● Data to use:
•••••

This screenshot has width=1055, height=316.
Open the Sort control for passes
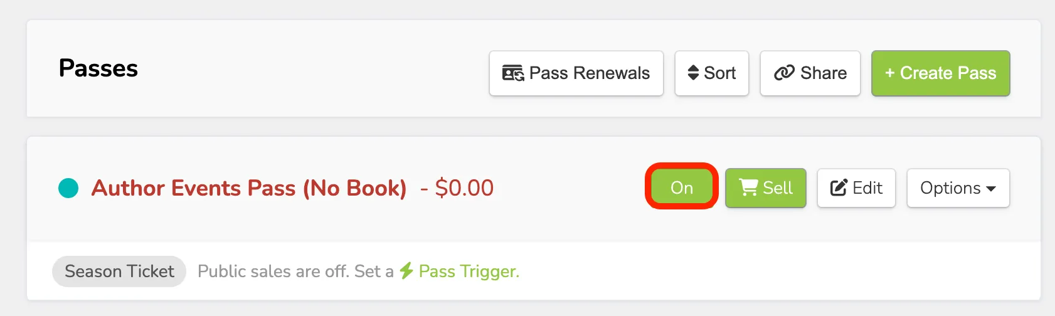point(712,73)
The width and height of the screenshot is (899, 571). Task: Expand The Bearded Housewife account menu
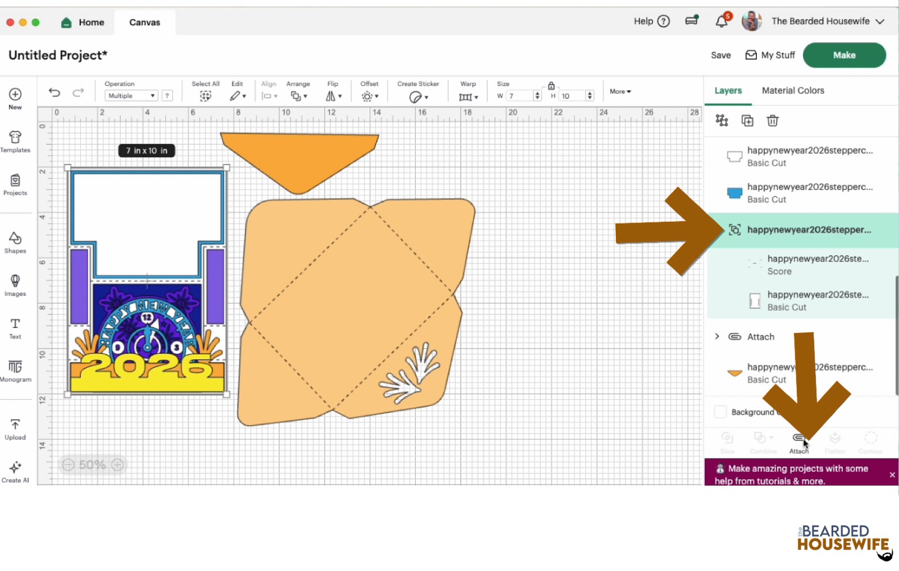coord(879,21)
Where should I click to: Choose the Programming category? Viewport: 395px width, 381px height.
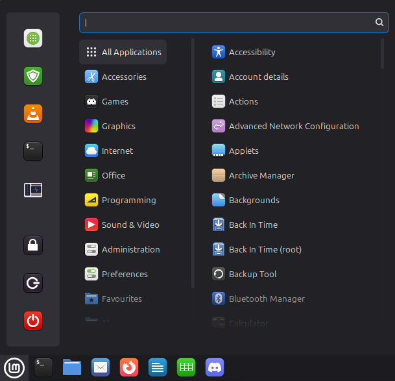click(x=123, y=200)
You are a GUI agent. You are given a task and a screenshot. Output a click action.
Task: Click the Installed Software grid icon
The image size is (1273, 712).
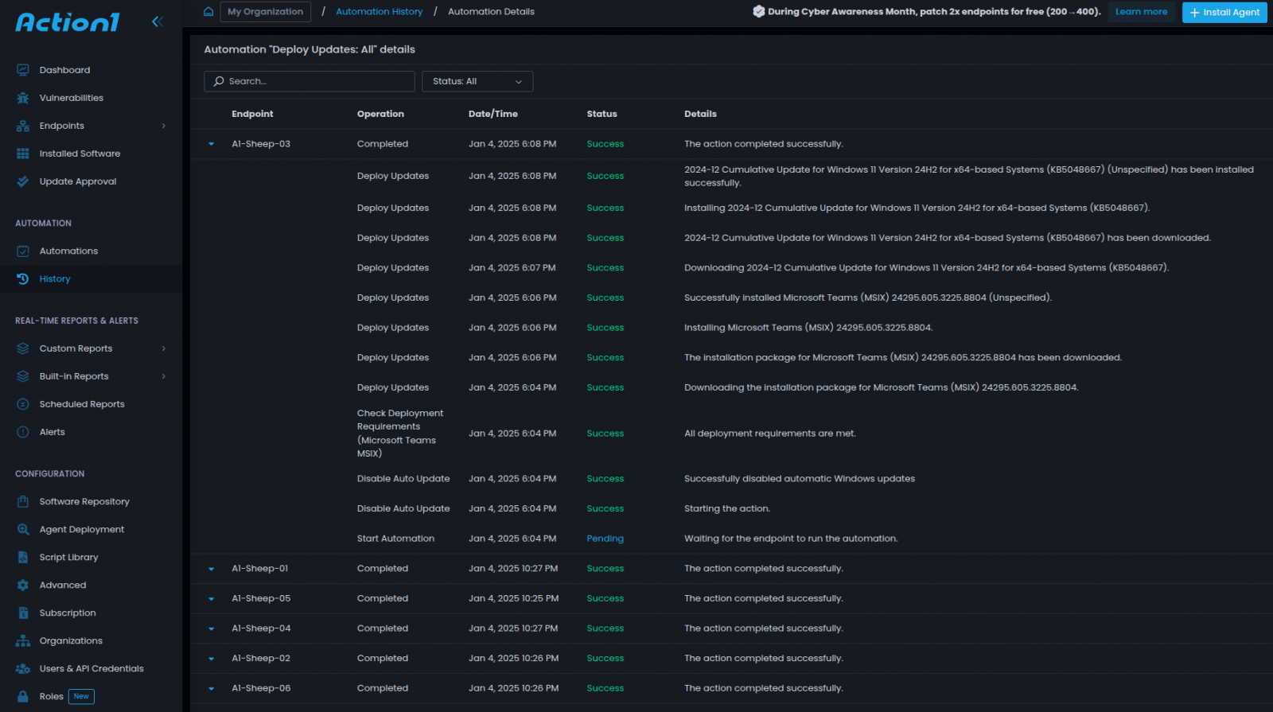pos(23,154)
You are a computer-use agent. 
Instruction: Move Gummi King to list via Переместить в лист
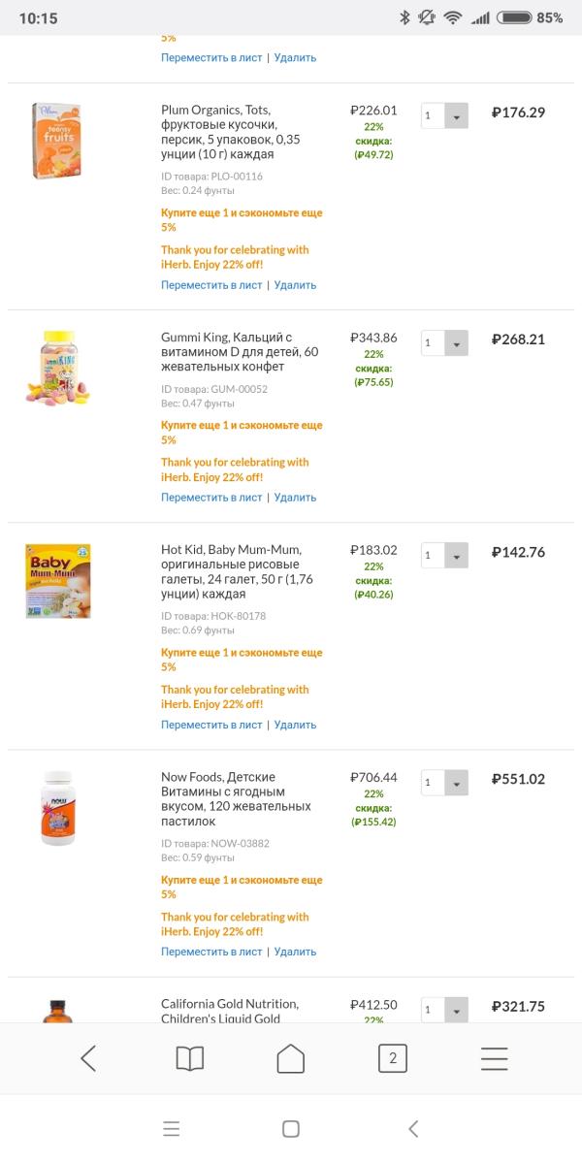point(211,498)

•••••

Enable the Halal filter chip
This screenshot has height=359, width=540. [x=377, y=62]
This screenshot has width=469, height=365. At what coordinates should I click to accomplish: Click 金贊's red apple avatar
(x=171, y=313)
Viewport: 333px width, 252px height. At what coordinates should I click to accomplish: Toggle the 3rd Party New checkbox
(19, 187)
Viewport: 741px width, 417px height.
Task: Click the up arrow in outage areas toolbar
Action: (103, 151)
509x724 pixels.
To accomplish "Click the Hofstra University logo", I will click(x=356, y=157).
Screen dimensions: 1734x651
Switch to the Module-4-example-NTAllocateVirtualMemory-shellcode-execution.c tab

•••••

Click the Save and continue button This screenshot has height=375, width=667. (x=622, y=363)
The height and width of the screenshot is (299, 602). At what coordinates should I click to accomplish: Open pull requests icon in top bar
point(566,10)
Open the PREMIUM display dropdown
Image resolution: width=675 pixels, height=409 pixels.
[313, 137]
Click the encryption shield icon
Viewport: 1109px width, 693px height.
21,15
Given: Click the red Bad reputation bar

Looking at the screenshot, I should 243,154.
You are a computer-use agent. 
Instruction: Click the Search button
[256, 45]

•••••

● What you have to do:
From the data above, output exactly the lines between the one containing "Viewport: 333px width, 252px" and the one containing "Switch to the", counting both of them.

● Solution to the problem:
Viewport: 333px width, 252px height. At what coordinates should I click to accomplish: Toggle the 3rd Party New checkbox
(19, 187)
Viewport: 741px width, 417px height.
Task: Click the up arrow in outage areas toolbar
Action: (103, 151)
509x724 pixels.
To accomplish "Click the Hofstra University logo", I will click(x=356, y=157).
Screen dimensions: 1734x651
Switch to the Module-4-example-NTAllocateVirtualMemory-shellcode-execution.c tab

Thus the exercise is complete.